§ WHAT YOU ARE ASKED TO DO:
Render the records from the line with "has height=483, width=1138." up to and including the line with "Looking at the image, I should click on (511, 342)." as a numbered list, leaving out blank lines.

§ THE DATA:

········

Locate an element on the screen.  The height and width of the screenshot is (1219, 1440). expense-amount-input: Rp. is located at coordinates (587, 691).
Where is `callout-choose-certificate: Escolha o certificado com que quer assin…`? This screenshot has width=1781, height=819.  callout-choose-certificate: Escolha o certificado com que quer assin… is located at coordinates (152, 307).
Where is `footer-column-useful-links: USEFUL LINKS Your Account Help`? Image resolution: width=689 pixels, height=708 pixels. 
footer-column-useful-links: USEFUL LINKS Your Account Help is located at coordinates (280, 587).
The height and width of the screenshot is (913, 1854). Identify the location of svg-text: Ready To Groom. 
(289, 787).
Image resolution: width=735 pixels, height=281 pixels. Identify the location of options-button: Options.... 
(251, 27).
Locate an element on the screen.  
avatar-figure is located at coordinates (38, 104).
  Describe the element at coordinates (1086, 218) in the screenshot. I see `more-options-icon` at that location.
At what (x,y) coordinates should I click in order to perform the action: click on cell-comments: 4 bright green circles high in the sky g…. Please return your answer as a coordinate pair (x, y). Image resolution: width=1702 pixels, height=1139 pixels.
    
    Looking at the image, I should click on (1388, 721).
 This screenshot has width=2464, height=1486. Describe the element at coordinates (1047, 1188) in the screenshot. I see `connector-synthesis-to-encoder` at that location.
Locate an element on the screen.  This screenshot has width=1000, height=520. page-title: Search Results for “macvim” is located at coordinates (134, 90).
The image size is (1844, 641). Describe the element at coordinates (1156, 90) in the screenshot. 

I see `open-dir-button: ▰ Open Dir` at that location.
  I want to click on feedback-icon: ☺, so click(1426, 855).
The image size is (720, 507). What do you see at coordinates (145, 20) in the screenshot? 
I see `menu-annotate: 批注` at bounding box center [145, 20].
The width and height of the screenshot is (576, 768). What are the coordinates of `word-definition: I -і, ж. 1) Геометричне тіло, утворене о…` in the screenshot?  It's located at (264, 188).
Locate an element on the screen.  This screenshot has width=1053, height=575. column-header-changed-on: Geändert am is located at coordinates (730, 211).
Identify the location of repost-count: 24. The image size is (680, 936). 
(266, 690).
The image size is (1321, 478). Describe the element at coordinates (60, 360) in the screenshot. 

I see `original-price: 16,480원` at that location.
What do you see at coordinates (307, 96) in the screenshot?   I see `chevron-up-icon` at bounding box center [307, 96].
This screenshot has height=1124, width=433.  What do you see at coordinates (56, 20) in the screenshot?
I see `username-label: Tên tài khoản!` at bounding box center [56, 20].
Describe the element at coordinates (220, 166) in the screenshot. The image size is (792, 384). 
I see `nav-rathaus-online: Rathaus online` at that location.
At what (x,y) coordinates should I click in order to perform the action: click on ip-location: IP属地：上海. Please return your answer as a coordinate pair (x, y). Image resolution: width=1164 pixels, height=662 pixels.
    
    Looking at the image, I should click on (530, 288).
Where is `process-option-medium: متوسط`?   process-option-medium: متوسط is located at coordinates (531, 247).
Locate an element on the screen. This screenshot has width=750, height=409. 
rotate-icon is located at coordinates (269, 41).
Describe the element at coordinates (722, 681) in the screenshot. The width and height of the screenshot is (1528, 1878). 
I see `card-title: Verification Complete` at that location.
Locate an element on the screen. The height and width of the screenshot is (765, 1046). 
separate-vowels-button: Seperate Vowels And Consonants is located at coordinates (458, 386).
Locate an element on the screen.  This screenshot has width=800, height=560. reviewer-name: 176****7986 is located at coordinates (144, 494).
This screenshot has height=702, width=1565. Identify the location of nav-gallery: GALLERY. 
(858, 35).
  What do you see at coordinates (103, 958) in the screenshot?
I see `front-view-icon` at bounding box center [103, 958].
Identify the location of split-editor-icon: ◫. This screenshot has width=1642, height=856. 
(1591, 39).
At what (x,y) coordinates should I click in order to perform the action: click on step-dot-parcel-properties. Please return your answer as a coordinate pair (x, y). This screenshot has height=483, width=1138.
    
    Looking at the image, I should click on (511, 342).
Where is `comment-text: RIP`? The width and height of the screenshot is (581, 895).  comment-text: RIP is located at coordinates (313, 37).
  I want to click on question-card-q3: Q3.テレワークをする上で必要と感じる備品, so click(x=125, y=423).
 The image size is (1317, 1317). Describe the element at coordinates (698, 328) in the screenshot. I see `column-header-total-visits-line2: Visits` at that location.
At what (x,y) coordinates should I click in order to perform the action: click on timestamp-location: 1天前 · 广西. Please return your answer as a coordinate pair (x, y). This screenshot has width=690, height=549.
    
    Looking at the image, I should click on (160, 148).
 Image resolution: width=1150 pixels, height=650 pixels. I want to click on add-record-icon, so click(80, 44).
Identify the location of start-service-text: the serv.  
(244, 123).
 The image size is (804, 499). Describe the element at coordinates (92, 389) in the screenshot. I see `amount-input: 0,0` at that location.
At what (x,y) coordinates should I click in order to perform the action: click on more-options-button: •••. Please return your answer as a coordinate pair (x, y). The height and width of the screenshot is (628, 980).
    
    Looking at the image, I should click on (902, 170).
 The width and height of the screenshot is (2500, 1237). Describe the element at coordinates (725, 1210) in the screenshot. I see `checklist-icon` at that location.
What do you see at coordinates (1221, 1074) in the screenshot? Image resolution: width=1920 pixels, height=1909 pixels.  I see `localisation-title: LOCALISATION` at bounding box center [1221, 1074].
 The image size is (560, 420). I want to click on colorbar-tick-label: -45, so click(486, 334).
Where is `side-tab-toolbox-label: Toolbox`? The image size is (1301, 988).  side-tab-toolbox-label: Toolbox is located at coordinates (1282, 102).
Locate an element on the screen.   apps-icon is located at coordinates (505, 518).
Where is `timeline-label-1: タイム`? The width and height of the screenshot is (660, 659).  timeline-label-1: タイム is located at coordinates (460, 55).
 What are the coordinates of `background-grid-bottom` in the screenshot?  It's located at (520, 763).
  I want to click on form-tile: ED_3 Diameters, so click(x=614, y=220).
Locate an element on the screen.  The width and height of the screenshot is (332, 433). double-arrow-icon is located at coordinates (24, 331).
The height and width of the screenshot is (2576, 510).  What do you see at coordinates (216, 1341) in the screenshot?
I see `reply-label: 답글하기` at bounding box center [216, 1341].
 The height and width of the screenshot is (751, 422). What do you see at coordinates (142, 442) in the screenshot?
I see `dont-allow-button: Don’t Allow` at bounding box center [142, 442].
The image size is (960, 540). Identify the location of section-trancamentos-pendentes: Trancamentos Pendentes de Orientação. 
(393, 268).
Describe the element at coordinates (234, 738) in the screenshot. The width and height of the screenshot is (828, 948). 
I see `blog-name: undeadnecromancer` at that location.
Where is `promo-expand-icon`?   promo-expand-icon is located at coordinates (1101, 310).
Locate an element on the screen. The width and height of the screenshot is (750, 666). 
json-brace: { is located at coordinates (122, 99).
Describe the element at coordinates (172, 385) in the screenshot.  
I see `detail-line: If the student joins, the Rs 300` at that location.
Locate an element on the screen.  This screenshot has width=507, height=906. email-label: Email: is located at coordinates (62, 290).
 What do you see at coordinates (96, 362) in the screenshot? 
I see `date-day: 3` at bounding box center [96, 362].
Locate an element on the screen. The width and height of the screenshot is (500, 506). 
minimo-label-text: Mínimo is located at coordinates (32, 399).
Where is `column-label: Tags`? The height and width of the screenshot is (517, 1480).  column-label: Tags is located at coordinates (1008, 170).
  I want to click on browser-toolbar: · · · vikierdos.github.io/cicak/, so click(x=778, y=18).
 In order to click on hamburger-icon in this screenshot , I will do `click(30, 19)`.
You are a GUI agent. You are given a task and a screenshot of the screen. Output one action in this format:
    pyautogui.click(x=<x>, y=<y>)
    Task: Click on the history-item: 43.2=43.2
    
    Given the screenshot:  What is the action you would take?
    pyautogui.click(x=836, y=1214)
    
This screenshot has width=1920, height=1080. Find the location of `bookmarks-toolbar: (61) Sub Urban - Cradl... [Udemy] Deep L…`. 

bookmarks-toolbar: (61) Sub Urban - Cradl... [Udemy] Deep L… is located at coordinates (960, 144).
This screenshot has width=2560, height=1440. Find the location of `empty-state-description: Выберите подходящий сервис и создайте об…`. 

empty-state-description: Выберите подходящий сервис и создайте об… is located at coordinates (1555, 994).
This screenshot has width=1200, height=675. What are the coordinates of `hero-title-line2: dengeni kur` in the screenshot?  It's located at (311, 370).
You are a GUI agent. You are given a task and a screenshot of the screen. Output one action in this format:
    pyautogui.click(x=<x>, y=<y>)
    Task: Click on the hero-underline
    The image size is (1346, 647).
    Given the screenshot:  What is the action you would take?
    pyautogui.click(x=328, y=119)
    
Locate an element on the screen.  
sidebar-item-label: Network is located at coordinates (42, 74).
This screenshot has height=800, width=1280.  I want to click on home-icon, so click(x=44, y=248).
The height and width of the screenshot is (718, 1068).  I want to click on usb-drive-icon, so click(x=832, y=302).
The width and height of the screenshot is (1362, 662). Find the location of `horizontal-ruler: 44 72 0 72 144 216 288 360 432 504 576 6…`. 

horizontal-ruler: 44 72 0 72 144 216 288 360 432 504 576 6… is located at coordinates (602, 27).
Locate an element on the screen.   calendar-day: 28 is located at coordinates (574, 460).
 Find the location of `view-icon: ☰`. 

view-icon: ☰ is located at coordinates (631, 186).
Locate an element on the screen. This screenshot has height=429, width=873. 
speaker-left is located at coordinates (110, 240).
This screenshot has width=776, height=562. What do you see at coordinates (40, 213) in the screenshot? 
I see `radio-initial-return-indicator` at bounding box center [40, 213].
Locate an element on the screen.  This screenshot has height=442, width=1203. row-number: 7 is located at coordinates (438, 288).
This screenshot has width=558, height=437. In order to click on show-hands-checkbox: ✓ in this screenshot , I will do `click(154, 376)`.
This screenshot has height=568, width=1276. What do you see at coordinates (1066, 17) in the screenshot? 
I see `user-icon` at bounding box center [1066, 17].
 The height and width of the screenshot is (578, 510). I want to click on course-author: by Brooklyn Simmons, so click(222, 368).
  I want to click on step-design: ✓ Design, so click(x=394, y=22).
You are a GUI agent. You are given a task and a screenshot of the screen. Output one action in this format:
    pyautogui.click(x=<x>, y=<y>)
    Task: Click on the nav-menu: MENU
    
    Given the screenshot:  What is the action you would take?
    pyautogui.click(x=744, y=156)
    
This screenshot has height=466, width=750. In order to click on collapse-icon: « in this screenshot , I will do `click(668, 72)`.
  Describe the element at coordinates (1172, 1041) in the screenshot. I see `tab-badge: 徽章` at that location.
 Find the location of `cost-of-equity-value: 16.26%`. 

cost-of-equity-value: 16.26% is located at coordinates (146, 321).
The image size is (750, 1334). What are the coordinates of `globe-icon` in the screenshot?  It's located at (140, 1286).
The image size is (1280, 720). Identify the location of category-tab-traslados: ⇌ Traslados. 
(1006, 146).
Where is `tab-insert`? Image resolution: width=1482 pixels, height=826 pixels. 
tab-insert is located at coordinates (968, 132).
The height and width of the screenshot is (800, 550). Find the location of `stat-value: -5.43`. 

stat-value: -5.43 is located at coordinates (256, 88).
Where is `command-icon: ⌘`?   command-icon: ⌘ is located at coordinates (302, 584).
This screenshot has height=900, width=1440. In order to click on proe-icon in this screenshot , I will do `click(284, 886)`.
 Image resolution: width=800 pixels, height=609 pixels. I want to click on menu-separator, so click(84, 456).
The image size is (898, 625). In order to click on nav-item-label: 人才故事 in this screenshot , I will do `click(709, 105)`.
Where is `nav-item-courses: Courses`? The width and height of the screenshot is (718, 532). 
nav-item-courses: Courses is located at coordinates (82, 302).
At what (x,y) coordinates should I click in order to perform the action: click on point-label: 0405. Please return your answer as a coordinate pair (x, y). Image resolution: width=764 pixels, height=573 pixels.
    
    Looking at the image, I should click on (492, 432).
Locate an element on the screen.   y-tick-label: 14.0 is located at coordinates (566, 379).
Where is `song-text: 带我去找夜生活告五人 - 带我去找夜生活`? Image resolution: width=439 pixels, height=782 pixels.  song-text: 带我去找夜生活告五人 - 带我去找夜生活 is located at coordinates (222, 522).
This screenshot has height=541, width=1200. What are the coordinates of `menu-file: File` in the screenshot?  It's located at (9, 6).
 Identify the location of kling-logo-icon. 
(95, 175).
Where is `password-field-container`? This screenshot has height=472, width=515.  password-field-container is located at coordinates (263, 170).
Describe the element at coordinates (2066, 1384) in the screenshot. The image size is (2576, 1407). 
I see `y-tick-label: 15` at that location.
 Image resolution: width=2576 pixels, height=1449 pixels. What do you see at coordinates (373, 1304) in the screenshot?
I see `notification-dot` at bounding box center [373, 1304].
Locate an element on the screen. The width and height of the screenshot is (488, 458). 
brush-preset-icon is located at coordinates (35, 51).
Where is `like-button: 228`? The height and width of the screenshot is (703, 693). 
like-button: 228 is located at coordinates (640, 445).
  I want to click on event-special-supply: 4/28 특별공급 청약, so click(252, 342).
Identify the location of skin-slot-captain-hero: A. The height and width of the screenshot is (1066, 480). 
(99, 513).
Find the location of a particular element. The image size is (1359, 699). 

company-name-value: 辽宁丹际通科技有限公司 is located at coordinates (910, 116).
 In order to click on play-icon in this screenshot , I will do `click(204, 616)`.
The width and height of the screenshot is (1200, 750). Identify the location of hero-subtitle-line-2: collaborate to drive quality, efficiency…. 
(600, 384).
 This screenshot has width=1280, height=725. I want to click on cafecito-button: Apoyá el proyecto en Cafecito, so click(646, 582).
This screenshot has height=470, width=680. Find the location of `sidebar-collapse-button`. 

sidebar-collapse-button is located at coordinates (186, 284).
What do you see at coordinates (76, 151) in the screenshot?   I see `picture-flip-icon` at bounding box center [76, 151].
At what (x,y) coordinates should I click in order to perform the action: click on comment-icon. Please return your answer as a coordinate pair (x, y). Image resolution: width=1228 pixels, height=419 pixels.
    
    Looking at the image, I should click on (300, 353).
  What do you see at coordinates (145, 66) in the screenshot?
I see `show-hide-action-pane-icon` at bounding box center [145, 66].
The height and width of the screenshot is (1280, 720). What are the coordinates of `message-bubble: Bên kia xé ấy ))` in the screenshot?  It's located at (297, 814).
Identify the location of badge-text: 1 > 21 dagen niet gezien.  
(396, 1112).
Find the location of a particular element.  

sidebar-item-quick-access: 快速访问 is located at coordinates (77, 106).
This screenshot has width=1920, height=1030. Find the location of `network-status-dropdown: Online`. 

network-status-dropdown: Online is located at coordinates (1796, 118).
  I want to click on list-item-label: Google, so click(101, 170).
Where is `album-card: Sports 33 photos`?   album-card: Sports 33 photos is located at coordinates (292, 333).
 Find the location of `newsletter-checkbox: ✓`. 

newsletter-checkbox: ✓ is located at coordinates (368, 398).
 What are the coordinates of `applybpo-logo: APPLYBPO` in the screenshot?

········

§ YOUR RESPONSE:
1. At what (x,y) coordinates should I click in order to perform the action: click on step-dot-parcel-properties. Please return your answer as a coordinate pair (x, y). This screenshot has height=483, width=1138.
2.     Looking at the image, I should click on (511, 342).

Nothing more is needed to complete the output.